= Four-gamete test =

In population genetics, the four-gamete test (FGT) is a method for detecting historical recombination events.

== Description ==

The four gamete-test detects pairs of segregating sites that have arisen either by recombination or by a repeat mutation. The test is based on an infinite-sites assumption (i.e. repeat mutations have zero probability). Under this hypothesis, the probability of a repeat mutation is zero, and hence a recombination event is inferred. For example, if the data being studied consists of bi-allelic single-nucleotide polymorphism data, then the following configuration could be generated without recombination. Indeed, for instance, from genotype 0, 0, one mutation can give rise to genotype 0, 1, and another mutation can give rise to genotype 1, 0.

| Chromosome | Site 1 | Site 2 |
|---|---|---|
| 1 | 0 | 0 |
| 2 | 1 | 0 |
| 3 | 0 | 1 |

However, the following configuration cannot be generated without recombination. Indeed, the assumption of the infinite site model supposes that mutation at site 1 in genotype 2 to produce genotype 4 is impossible (and so is mutation at site 2 in genotype 3).

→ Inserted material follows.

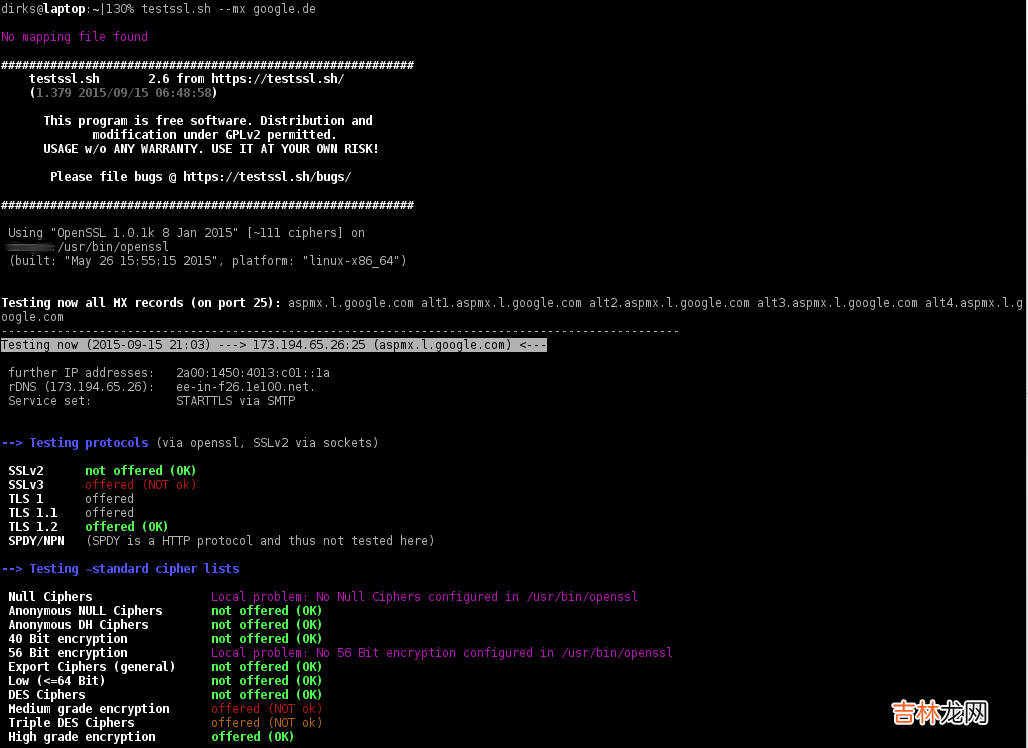Click the High grade encryption "offered (OK)" result

pyautogui.click(x=252, y=737)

| Chromosome | Site 1 | Site 2 |
|---|---|---|
| 1 | 0 | 0 |
| 2 | 1 | 0 |
| 3 | 0 | 1 |
| 4 | 1 | 1 |

Hence, in this example, the existence of genotype 4 is the hallmark of recombination. The FGT detects recombination events by identifying the type of configuration presented above in the data. FGT can be performed using R.

The FGT has low statistical power to detect recombination. Furthermore, the FGT is suitable only when the mutation rate is significantly smaller than the recombination rate. If the mutation rate is high, then the infinite-sites assumption is violated. For example, the FGT is generally suitable for human datasets, but is unsuitable for bacterial datasets.